TASK DETAILS >> Swap "minimum" for "lowest" in the lines running from the line with "Viewport: 806px width, 450px height." through the last line, keeping everything else the same. Give back only those lines.
+ + + + +
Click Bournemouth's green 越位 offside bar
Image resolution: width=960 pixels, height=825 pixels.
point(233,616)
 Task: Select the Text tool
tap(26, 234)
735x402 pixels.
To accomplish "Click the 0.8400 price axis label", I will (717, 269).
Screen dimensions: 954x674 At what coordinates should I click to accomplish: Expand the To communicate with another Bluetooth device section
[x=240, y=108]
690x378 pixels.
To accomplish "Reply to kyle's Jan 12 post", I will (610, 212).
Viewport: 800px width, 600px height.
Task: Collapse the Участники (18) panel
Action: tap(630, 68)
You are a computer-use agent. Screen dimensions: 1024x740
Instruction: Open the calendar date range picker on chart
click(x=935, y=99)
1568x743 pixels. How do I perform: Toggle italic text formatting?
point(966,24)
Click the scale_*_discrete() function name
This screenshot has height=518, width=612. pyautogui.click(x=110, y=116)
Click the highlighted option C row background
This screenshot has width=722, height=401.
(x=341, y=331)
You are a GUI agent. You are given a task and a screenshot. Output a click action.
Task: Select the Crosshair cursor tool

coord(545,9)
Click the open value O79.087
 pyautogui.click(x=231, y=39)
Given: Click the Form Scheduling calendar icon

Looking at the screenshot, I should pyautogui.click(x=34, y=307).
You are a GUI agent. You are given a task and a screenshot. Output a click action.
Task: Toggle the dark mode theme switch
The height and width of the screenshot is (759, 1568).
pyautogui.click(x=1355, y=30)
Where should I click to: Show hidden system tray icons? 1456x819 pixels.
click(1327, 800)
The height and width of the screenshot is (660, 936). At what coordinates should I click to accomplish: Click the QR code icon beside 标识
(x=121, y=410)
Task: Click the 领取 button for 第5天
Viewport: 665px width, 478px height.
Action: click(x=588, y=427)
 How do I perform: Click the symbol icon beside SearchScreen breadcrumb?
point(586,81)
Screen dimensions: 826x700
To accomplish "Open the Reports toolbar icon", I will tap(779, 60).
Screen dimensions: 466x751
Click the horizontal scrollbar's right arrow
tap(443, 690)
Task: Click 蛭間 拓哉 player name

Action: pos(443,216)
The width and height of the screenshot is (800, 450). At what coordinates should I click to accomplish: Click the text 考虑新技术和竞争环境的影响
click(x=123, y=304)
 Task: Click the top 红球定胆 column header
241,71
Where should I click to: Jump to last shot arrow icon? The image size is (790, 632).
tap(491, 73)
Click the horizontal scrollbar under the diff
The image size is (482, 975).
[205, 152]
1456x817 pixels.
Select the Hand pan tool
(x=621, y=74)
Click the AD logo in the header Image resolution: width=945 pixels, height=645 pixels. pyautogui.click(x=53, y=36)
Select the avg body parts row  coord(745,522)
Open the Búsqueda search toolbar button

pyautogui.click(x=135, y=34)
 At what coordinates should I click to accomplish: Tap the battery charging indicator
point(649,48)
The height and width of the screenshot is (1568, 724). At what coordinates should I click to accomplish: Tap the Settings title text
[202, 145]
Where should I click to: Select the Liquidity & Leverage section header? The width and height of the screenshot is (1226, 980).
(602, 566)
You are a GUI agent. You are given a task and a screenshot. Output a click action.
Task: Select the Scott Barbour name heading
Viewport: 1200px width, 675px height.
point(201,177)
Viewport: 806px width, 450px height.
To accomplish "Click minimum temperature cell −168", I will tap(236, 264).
+ + + + +
WRITTEN RESPONSE >>
Viewport: 806px width, 450px height.
To accomplish "Click lowest temperature cell −168", I will tap(236, 264).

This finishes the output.